HL Deb 09 May 1977 vol 383 cc151-3WA

asked Her Majesty's Government:

  1. (i) What radioactive products have been discharged into the Irish Sea since 1964, and in what amounts;
  2. (ii) What studies of the effect of seacurrents on the dispersal of radioactive effluents have been made (a) before 1964, (b) since 1964;
  3. (iii) To what extent is radioactivity in the sea being monitored along the coasts of Scotland and England, North and South of Windscale;
  4. (iv) What is the present volume and degree of radioactivity of the materials reprocessed at Windscale, and by how much would these amounts be increased if the proposals made by British Nuclear Fuels Limited were to be approved in full; and
  5. (v) What requests have been made for new "Authorisations" for discharges in Cumbria of radioactive and toxic effluents into the sea and air.


(i) The products discharged into the Irish Sea principally from Windscale are typical of the radio-nuclides found in irradiated fuel and comprise fission products such as strontium 90, ruthenium 106, cerium 144, caesium 137 and transuranics such as plutonium 239 and americium 241. Discharge data on a detailed basis is set out in the annual publicationRadio- activity in Surface and Coastal Waters of the British Isles published by the Radio-biological Laboratory of the Ministry of Agriculture, Fisheries and Food. Copies are available in the Printed Paper Office. Further additional data can be obtained from British Nuclear Fuels Limited (BNFL) who together with the United Kingdom Atomic Energy Authority have published reports on annual discharges from Windscale throughout the period.

(ii) Studies using dye tracers and drift monitors were carried out from 1946 onwards on dispersion characteristics of sea-currents to determine what would happen to discharges of radioactive effluents. Subsequently radioactive effluents have been used to monitor currents.

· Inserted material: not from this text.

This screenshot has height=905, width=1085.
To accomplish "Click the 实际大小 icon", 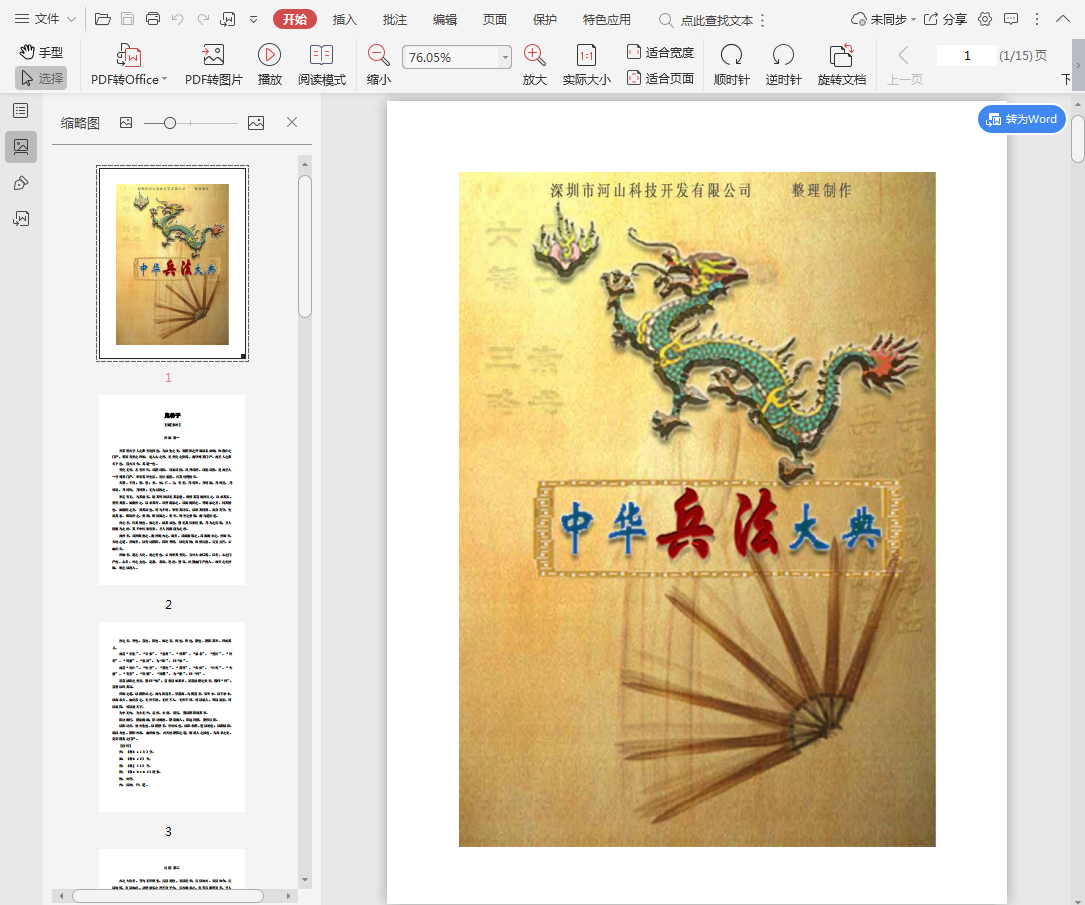I will click(x=586, y=56).
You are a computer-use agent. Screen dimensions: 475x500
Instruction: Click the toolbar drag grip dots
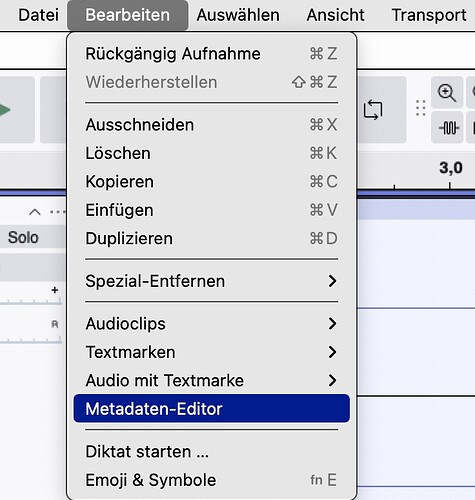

(iii) Monitoring is carried out by the operators themselves and the results for the Windscale area have been published by British Nuclear Fuels Limited together with the United Kingdom Atomic Energy Authority throughout this period. The Ministry of Agriculture undertakes monitoring to ensure that discharges are in accordance with the authorisations granted jointly by my right honourable friends the Minister of Agriculture, Fisheries and Food and the Secretary of State for the Environment. The results are published in the series Radioactivity in Surface and Coastal Waters of the British Isles.

(iv) I am advised that the material currently reprocessed at Windscale comprises up to 1,500 tonnes per annum of Magnox fuel and this will be unaffected by BNFL's current investment proposals for Magnox reprocessing. If BNFL's proposal for an oxide reprocessing plant is approved following the planning inquiry initiated by my right honourable friend the Secretary of State for the Environment, then, in addition, up to about 1,000 tonnes per annum of oxide fuel will be reprocessed.

Ths fission product activity of the Magnox fuel when reprocessed is about 100,000 curies per tonne and the total fission product activity of fuel reprocessed with the oxide plant in full operation would be on average about five times the present level.

I understand that BNFL has already given an assurance that despite this increase the greatest potential radiation dose for that small group of the public most significantly affected will be less than 10 per cent. of the dose limit recommended by the International Commission for Radiological Protection, i.e. substantially less than at present and much less for the public generally.

Any future discharges from Windscale would of course be subject to the authorisation procedure.

(v) As the 6th Report of the Royal Commission on Environmental Pollution says, a revised authorisation is in course of preparation by Departments to take account of detailed changes since the last one was granted.